Basics lie at heart of 'smart city' plan

NEW DELHI - An ambitious Indian government plan to develop 100 "smart cities" around the country stirred excitement when it was announced in the July budget. The plan has an outlay of 70.6 billion rupees (S$1.5 billion) for preliminary work.

Visions of futuristic Internet-driven 21st century metropolises appearing all over the country were conjured up by the announcement. But that is not quite what the government meant. Although clothed in the language of information and communications technology, the announcement was primarily about something much more important: a concerted attempt to make India's largely dysfunctional big cities work properly.

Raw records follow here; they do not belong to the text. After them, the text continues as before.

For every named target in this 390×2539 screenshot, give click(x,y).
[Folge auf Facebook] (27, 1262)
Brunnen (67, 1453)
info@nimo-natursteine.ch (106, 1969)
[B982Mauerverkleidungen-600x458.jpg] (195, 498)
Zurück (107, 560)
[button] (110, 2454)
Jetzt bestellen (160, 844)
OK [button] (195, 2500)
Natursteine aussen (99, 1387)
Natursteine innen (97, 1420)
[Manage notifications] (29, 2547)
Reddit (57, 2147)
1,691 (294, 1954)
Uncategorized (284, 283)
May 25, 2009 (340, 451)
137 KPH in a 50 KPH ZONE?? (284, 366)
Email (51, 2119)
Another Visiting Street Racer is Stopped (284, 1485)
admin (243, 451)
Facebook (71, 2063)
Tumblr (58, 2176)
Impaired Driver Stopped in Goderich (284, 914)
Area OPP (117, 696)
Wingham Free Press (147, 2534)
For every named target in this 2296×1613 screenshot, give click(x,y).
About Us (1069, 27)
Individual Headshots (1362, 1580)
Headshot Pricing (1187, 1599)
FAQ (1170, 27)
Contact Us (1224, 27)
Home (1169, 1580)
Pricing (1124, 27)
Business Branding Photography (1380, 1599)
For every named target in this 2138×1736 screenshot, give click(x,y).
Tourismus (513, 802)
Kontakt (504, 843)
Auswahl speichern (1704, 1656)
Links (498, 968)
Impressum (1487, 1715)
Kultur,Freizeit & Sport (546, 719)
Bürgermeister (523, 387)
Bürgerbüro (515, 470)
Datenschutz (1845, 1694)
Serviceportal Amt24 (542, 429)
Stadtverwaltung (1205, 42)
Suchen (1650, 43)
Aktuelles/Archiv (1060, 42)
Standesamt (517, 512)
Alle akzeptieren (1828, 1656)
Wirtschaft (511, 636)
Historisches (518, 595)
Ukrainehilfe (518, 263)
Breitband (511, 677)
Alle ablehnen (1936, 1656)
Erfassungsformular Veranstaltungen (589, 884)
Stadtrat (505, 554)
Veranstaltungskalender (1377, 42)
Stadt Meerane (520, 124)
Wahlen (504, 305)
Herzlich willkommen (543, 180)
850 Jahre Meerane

The government is sketching out its vision in an evolving draft concept note, last updated in December, which focuses on basic issues such as improving transport, providing reliable electricity and water supplies, and installing better quality sanitation. Internet connectivity, information communications technology and "intelligent infrastructure" are part of the mix, but appear to be overshadowed by more pressing needs such as quality schools and hospitals.

There is little in the concept note that could not be found in developed-world cities from London to Tokyo. And there will be few new towns. The focus is on smartening up existing cities -- mainly 17 state capitals, 10 cities important for religious or tourism reasons, and about 44 other urban areas with a population of more than 1 million.

Described in this way, the smart cities project sounds a lot less exciting than the prospect of gleaming towers and skyscraper helicopter landing pads. But the potential gains are enormous. Rapid unplanned growth has left India's cities crippled with hazards: tacked on roads are choked with cars, raw sewage pumps into rivers, slums sprawl outwards, garbage piles up, power and water supplies are regularly interrupted, and poor migrant workers continue to stream in, sleeping on roadsides for lack of cheap accommodation. Indian-style smart cities promise to be cleaner, healthier places where people travel to work more easily and businesses can thrive.